▶ What to work on: Images should be left out, and everything else in the listing reproduced exactly.

▶ Record extracts:
----------
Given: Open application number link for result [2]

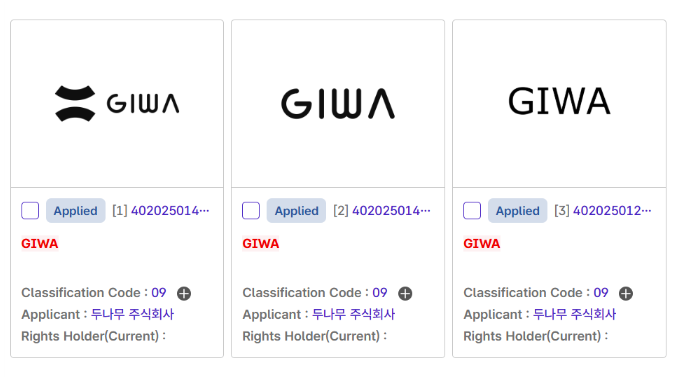Looking at the screenshot, I should (391, 211).
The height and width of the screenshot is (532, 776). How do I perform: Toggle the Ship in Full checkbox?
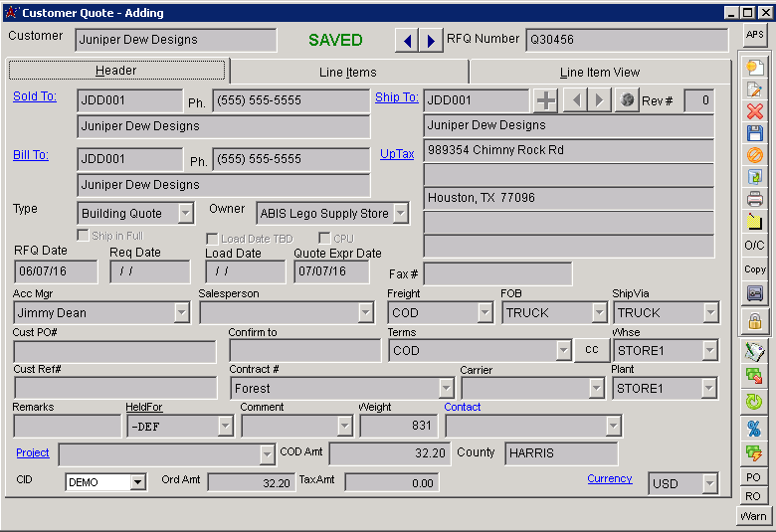[x=84, y=236]
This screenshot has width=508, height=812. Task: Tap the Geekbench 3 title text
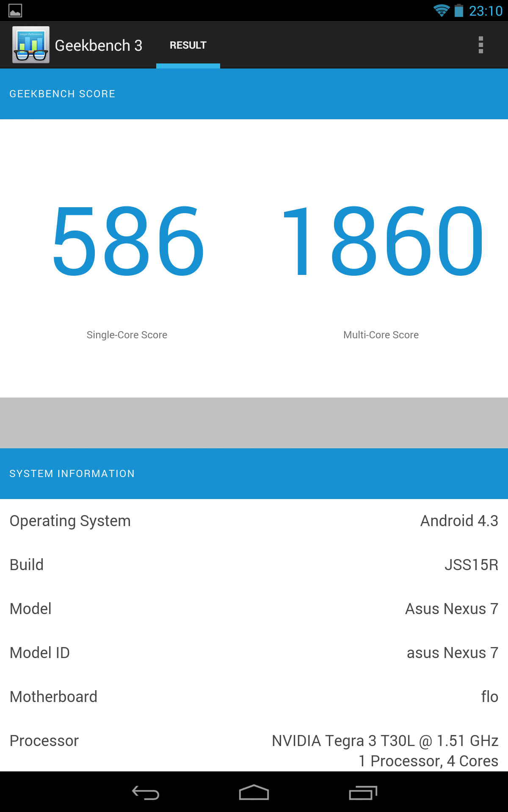98,45
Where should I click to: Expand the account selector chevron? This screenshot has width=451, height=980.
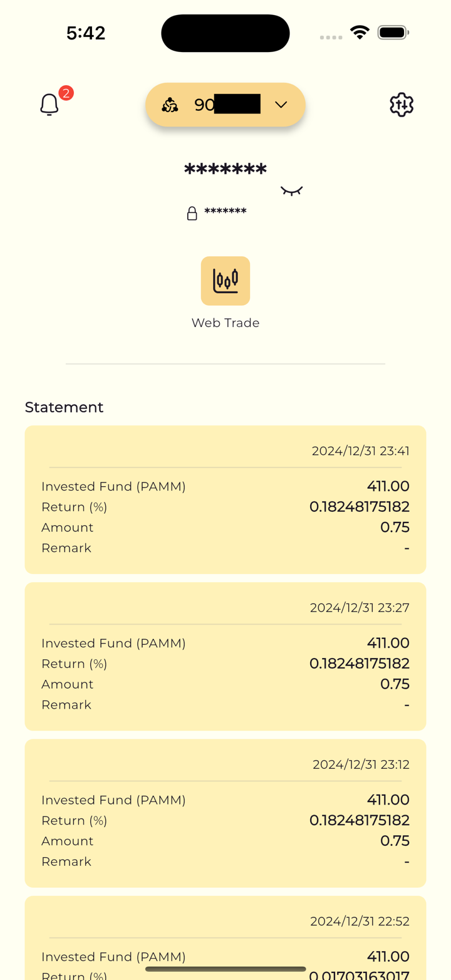tap(281, 105)
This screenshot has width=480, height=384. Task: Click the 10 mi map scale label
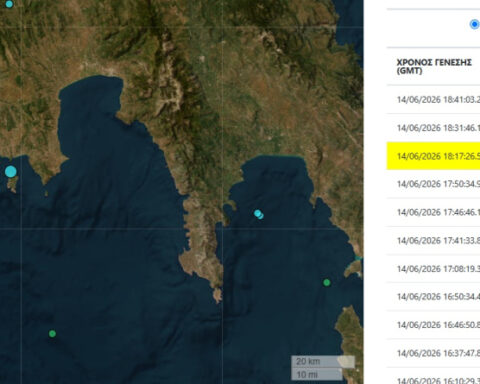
----------
▶ Response for this exercise:
Given: Open application number link for result [2]

Looking at the screenshot, I should (391, 211).
The height and width of the screenshot is (532, 776). How do I perform: Toggle the Ship in Full checkbox?
[x=84, y=236]
This screenshot has width=508, height=812. Task: Tap the Geekbench 3 title text
98,45
Where should I click to: Expand the account selector chevron? This screenshot has width=451, height=980.
tap(281, 105)
This screenshot has width=480, height=384. Task: Click the 10 mi map scale label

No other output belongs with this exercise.